I hurried out the door early this morning, excited that I finally had a good amount of time on a morning with some stiff onshore winds to spend seawatching. Or, at least that what the forecast had me expecting when I went to bed last night. But, by the time I got to Dyer Point in Cape Elizabeth this morning, the winds were already dying down and thick fog had rolled in. I couldn’t even see the water from the parking lot! So much for that idea.
So, I slowly wandered – rather aimlessly actually – along the coast, waiting for the fog to lift. 9 Brant at Kettle Cove were good to see, and the congregation of 1000 Common Eider, 40 Common Loons, and 30 Horned Grebes in the Pine Point Narrows was impressive. And, the fog finally lifted as the front came through and the winds shifted to the west. I didn’t see too much – just the usual cast of characters - elsewhere in Scarborough Marsh and Cape Elizabeth, but at Portland’s Capisic Pond Park, I enjoyed close-up views of 28 Cedar Waxwings.
Then, I heard it – the chuck note of a Red-winged Blackbird! And then another. It’s impossible to know if these birds were exceptionally late or extremely early migrants, but since they were both adult males, and they were calling from a cattail marsh (breeding habitat) it is very likely that these were SPRING migrants! Plus, there has been a recent flurry of blackbird reports in Massachusetts, suggesting a northbound movement. My first birds of spring!
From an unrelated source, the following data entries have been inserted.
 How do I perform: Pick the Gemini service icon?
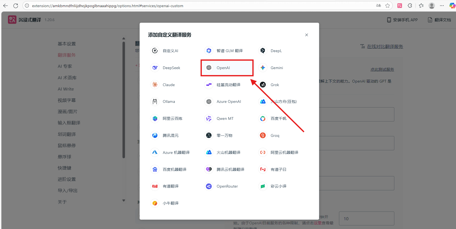click(x=263, y=68)
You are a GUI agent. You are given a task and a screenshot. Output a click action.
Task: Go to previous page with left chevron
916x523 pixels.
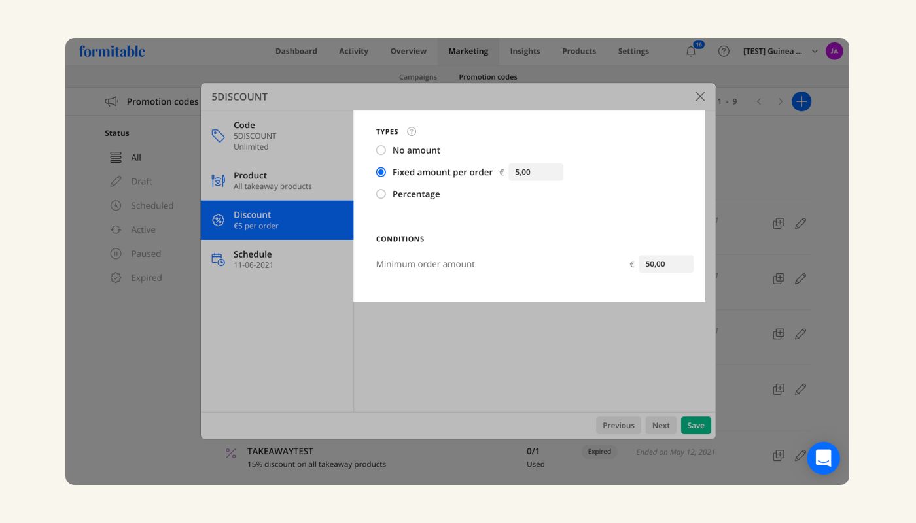(x=759, y=101)

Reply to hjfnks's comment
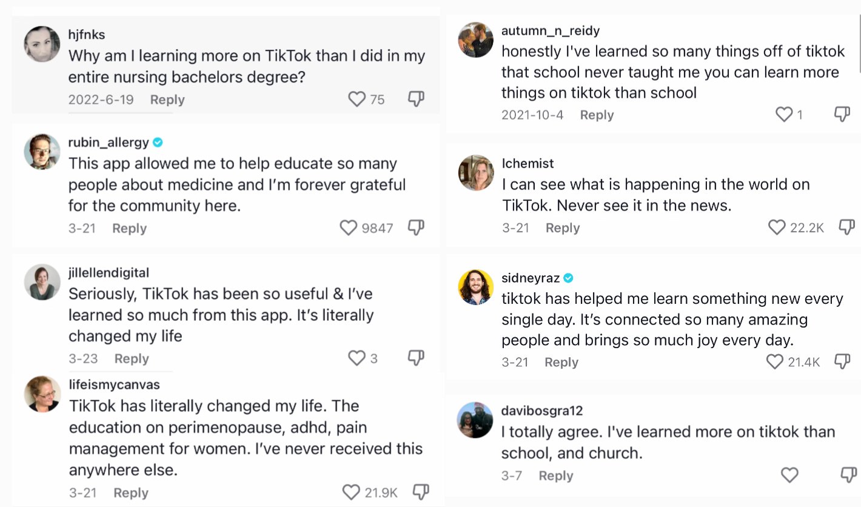tap(167, 100)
But, we haven’t even had winter yet!
For most species migration is not triggered by weather. Most migratory and breeding behavior is triggered by hormonal changes, which have been triggered by photoperiod (the changes in the length of daylight). Good thing too – if a flycatcher migrates to Maine in February and we get a March blizzard, it’s in trouble – no flies to catch in a snowstorm. Plus, since that flycatcher is probably down in Central America it isn’t exactly going to know what the weather is like on its breeding grounds (it’s not like they can read weather reports).
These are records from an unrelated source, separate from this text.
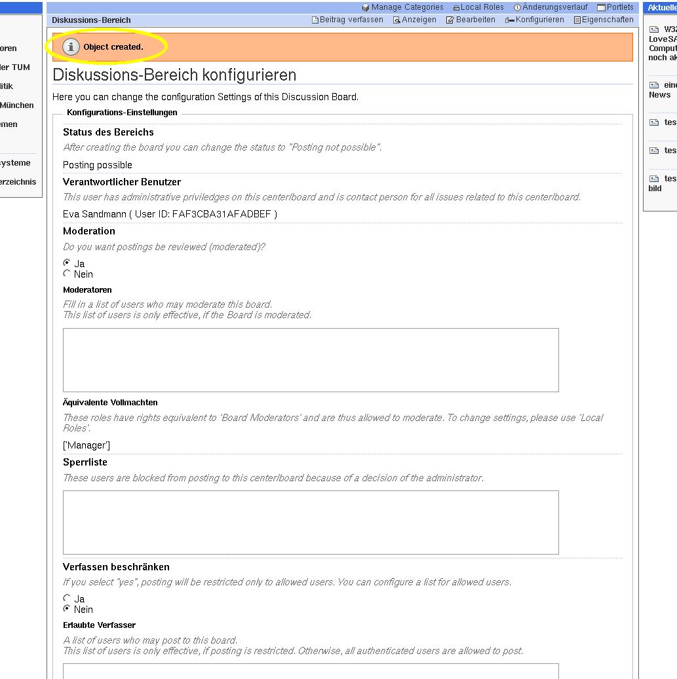677x679 pixels.
Task: Click the Local Roles lock icon
Action: [x=456, y=8]
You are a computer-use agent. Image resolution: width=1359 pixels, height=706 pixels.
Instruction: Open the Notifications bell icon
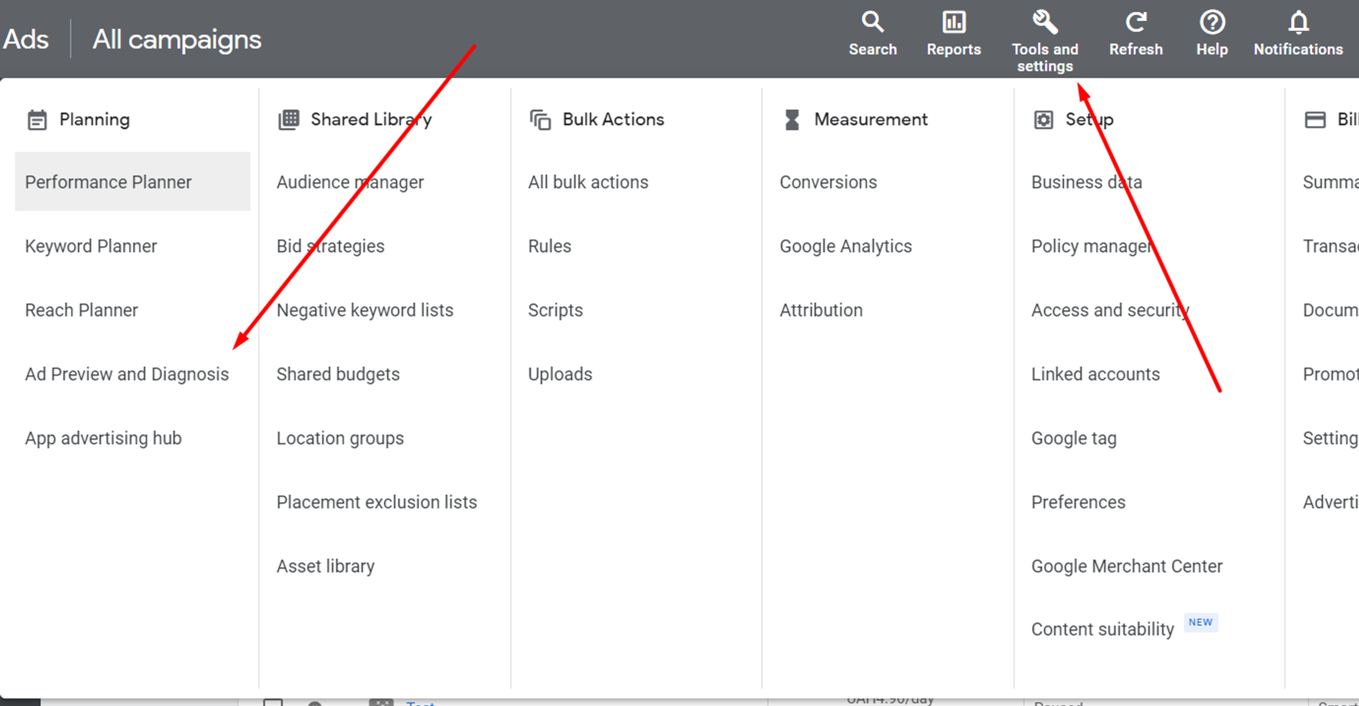(1298, 22)
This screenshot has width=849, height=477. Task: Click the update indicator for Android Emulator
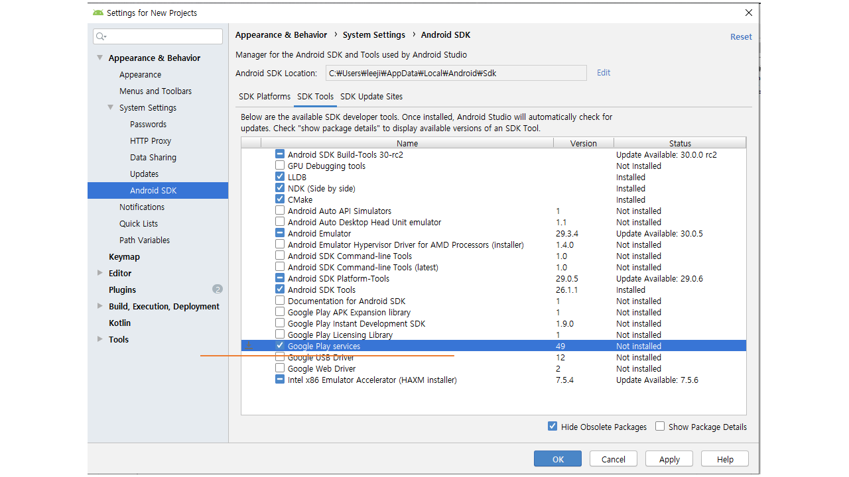pos(280,233)
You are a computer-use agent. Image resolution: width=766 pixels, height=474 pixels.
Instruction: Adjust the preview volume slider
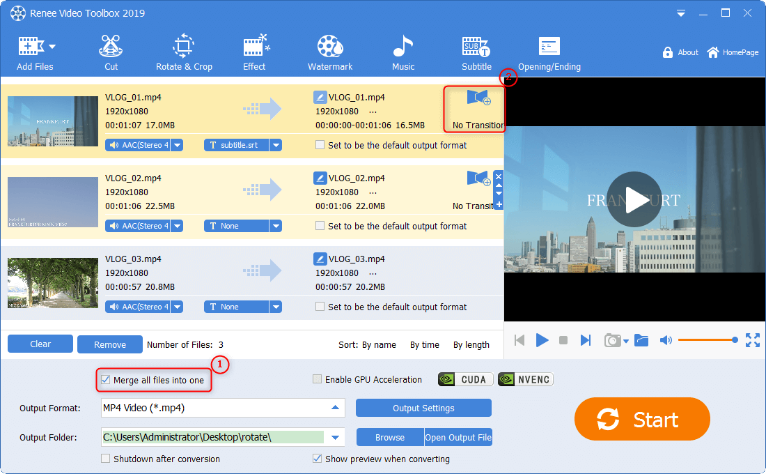point(706,340)
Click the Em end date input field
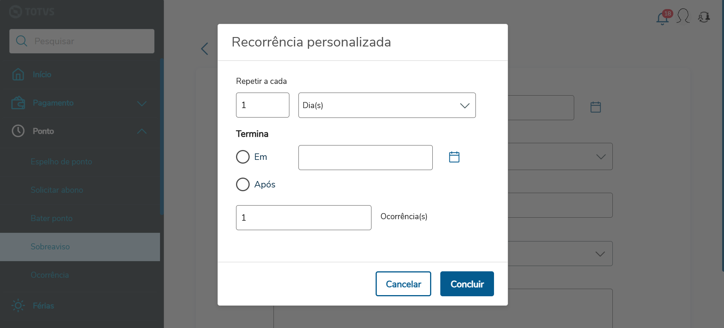 [365, 158]
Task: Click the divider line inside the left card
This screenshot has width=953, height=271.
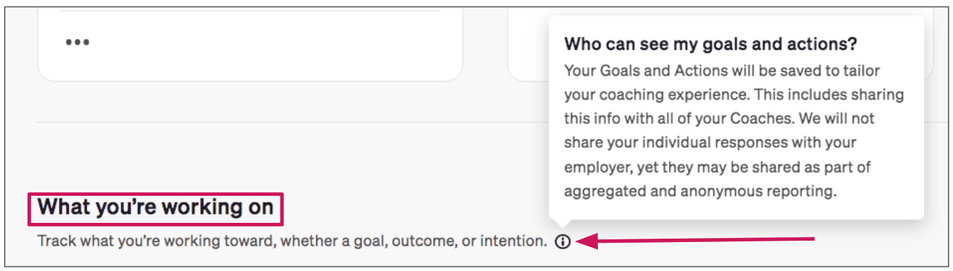Action: pos(250,11)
Therefore, most things that most birds do are triggered by a yearly constant – the increasing (and in the fall, decreasing) amount of daylight. (Luckily, it’s also one of the few things we humans haven’t screwed up yet). No matter how mild or how cold a winter has been, the sun will still rise and set at the same time each day every year. Some species, however, are more flexible. Waterfowl begin to move north as ice breaks up and open water for foraging and safety becomes available. I would expect to see early arriving waterfowl this year, if the pattern continues, and in fact recent sighting of Northern Pintails and Brant are likely northbound migrants.
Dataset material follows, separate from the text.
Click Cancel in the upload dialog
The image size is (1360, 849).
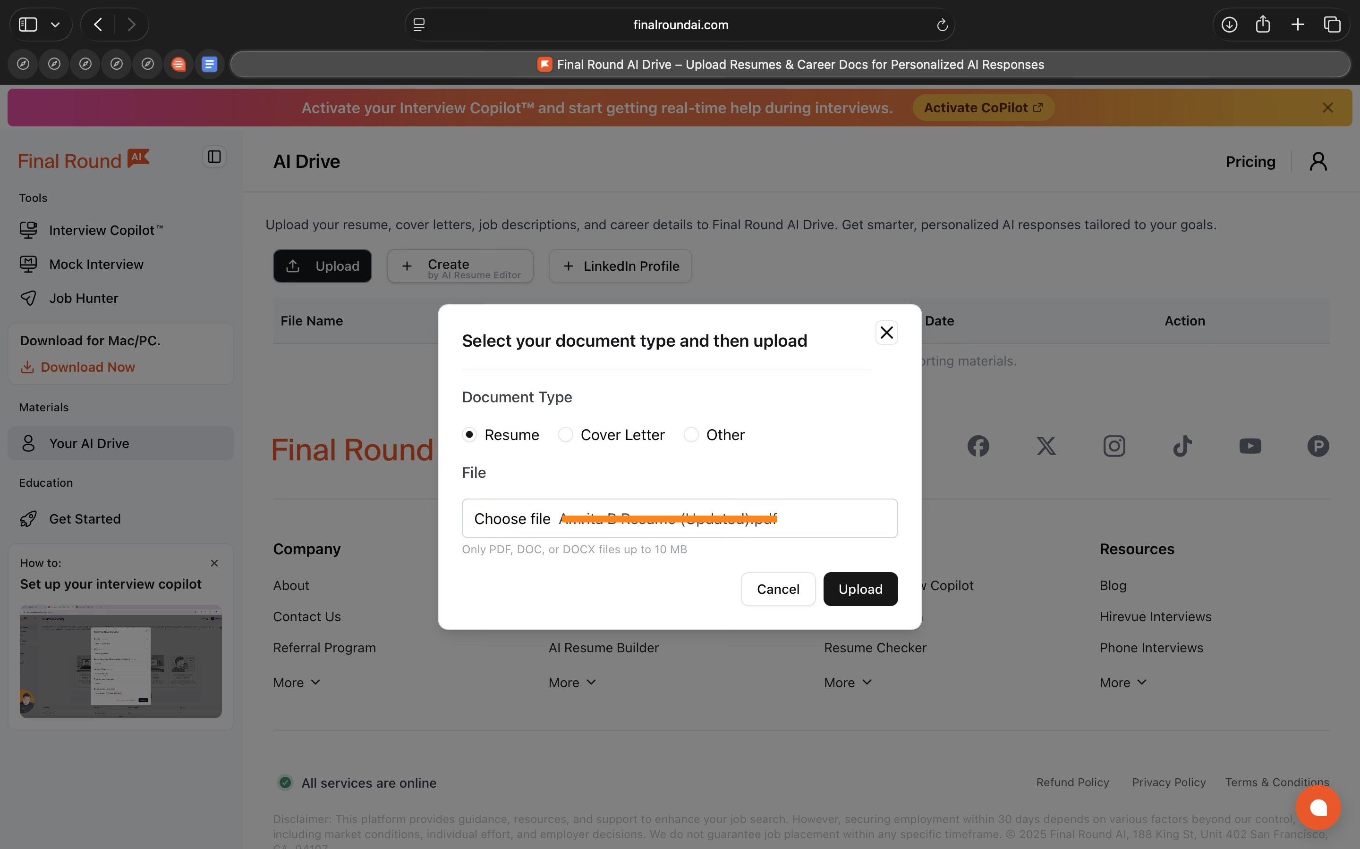pos(777,589)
Red-winged Blackbirds and Common Grackles are usually our first songbird arrivals of the spring. In a typical winter, our first migrant flocks will begin to arrive by the end of February. However, with this year’s ridiculously mild temperature and lack of snowfall, I was not completely shocked to already see a couple of Blackbirds this morning. A Red-winged Blackbird can tolerate a bout of severe cold, if that ever arrives. They can deal with a snowstorm or two. And, if things get really bad, they can – and will – always fly back south. Being seed-eaters, they can handle an abrupt change in weather. But, why did these two males at Capisic Pond Park this morning take the chance? An ice storm could cover their food, frigid temperatures could burn their fat reserves – they’re gambling a bit by showing up this early.
So why do they do it? Well, like just about everything else in nature, it’s all about reproduction. An early-arriving Red-wing gets to find the best territory, lay claim to it (there’s a distinct home-field advantage when it comes to defending a territory), and - since Red-winged Blackbirds are polygamous – he therefore has a better chance of mating with more females when they arrive in his most desirable territory a few weeks later.